Should you consider a break-even analysis?
The question many people wrestle with in trying to decide when to take Social Security is: When will I come out ahead?
The decision as to the "right" time to claim Social Security has often been based on a break-even analysis of a retiree's expected benefits, if claimed at different ages, versus his or her life expectancy. The break-even point is the age at which the benefit amounts intersect.
In other words, will the money you'll get by claiming early and getting smaller checks for potentially a longer period of time be more than what you'll get by waiting and getting larger checks for potentially a shorter period of time?
Case study
John is 61 and his full retirement age (FRA) is 66 and 6 months. He gets the following monthly estimates of his benefits by logging on to his account on ssa.gov:
- At age 62: $1,812.50.
- At age 66½: $2,500.
- At age 70: $3,200.
Here are his break-even points for claiming at various ages.
- Between ages 76 and 77 if John claims at age 62 versus FRA.
- Between ages 80 and 81 if John claims at age 62 versus age 70.
- Between ages 84 and 85 if John claims at FRA versus age 70.

Source: Vanguard calculation. Notes: Figure shows the cumulative net present value of expected benefits at various claiming ages using a 1% discount rate. Amounts are presented in real terms and don't include estimates of cost-of-living adjustments.
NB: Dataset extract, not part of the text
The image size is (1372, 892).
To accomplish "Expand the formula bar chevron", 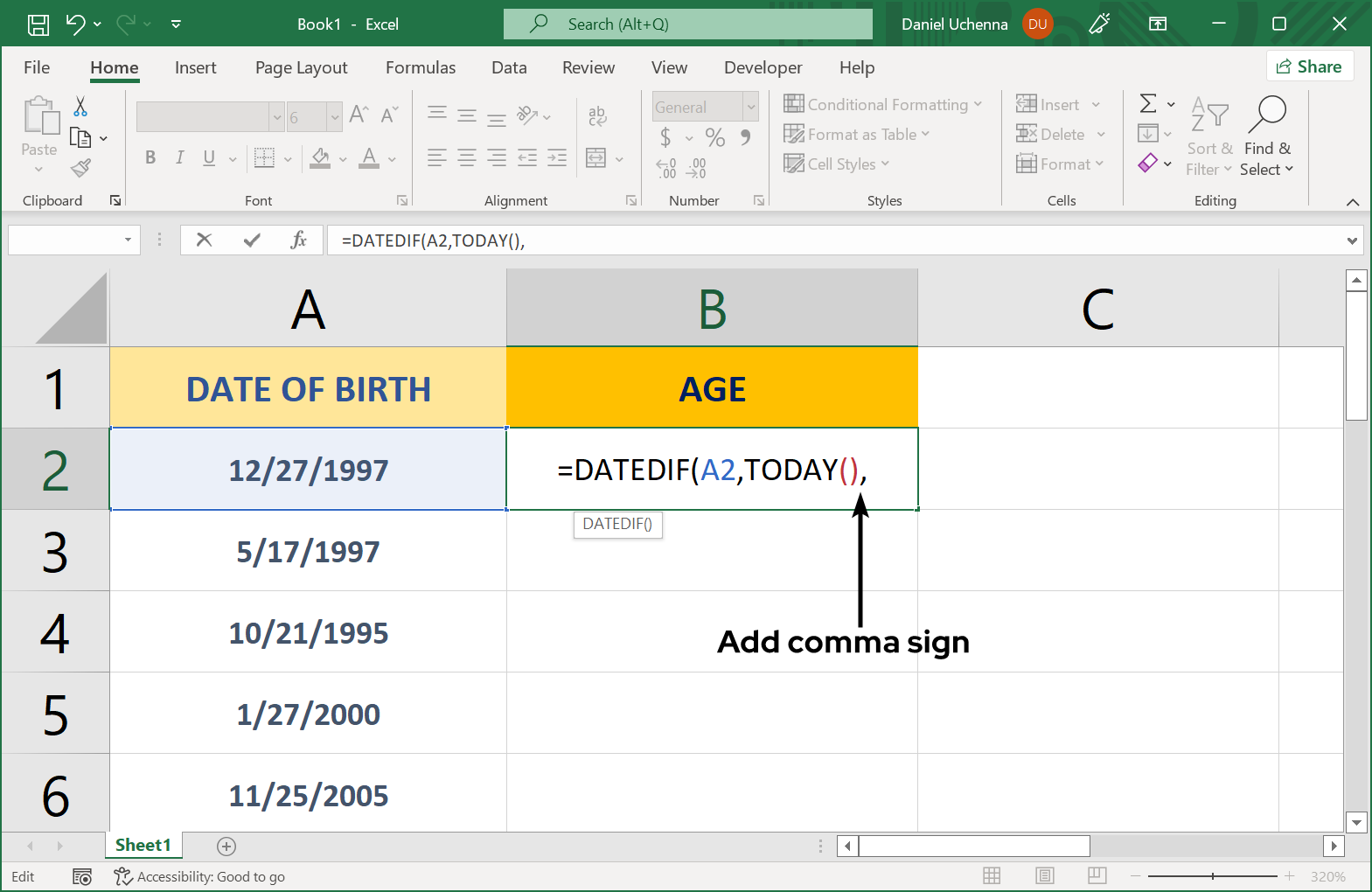I will coord(1352,240).
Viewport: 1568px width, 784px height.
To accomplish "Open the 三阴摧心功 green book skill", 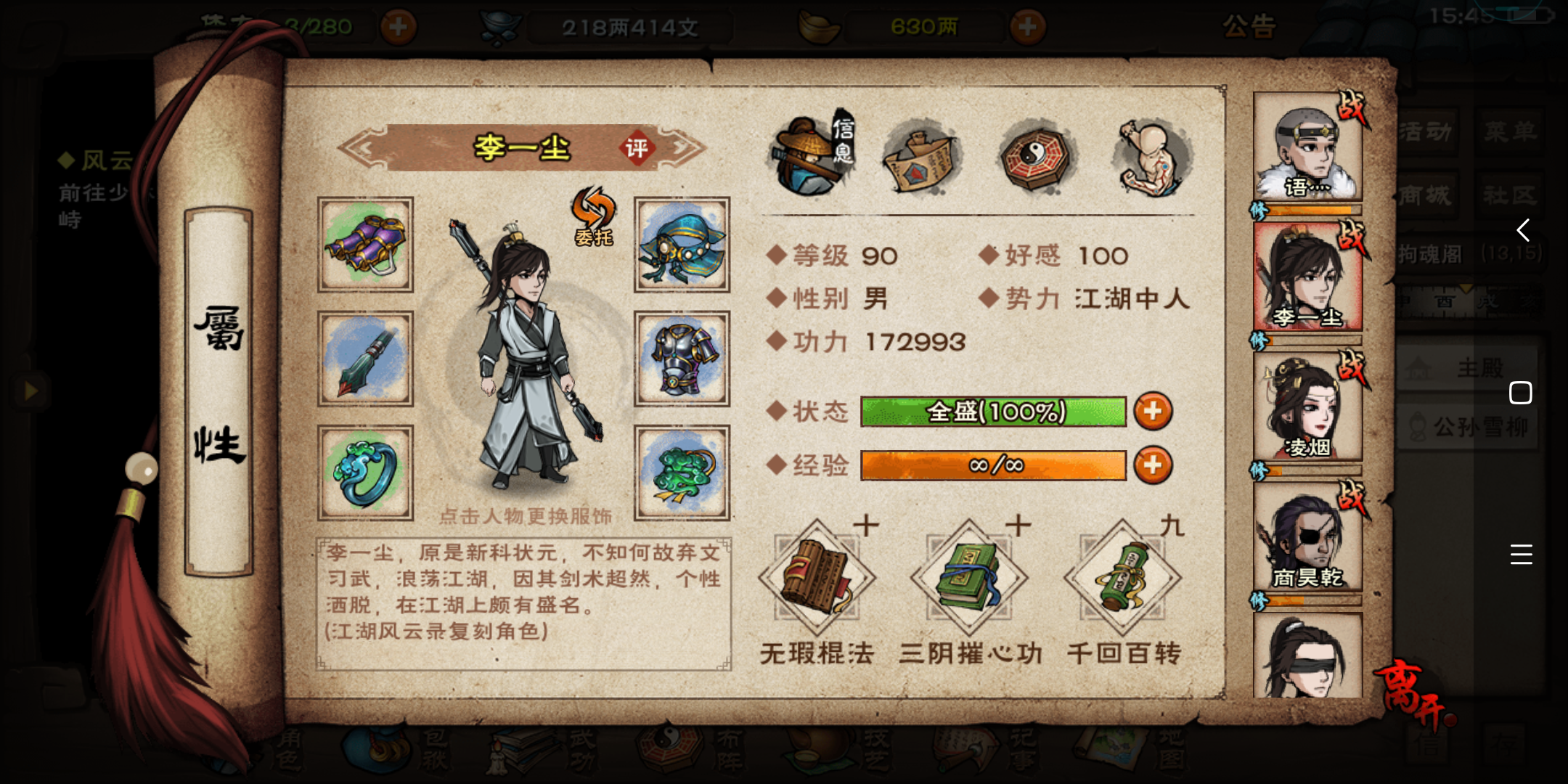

The limitations of break-even analysis
Simply looking at a lifetime lump sum ignores 2 key features of Social Security:
- Once you start receiving it, it's paid for the rest of your life, no matter how long you live.
- It's adjusted upward for inflation.
A big concern for most retirees is the risk of outliving their savings. In the case of our hypothetical 61-year-old, Social Security life expectancy tables show his median life expectancy is about equal to the break-even age if he claims Social Security at FRA versus 70.
So if you can afford to do so, deferring Social Security for a few years (even past your FRA to the maximum benefit at age 70) increases your lifetime monthly benefit. And that can help you bridge any income gap you may have in meeting your expenses.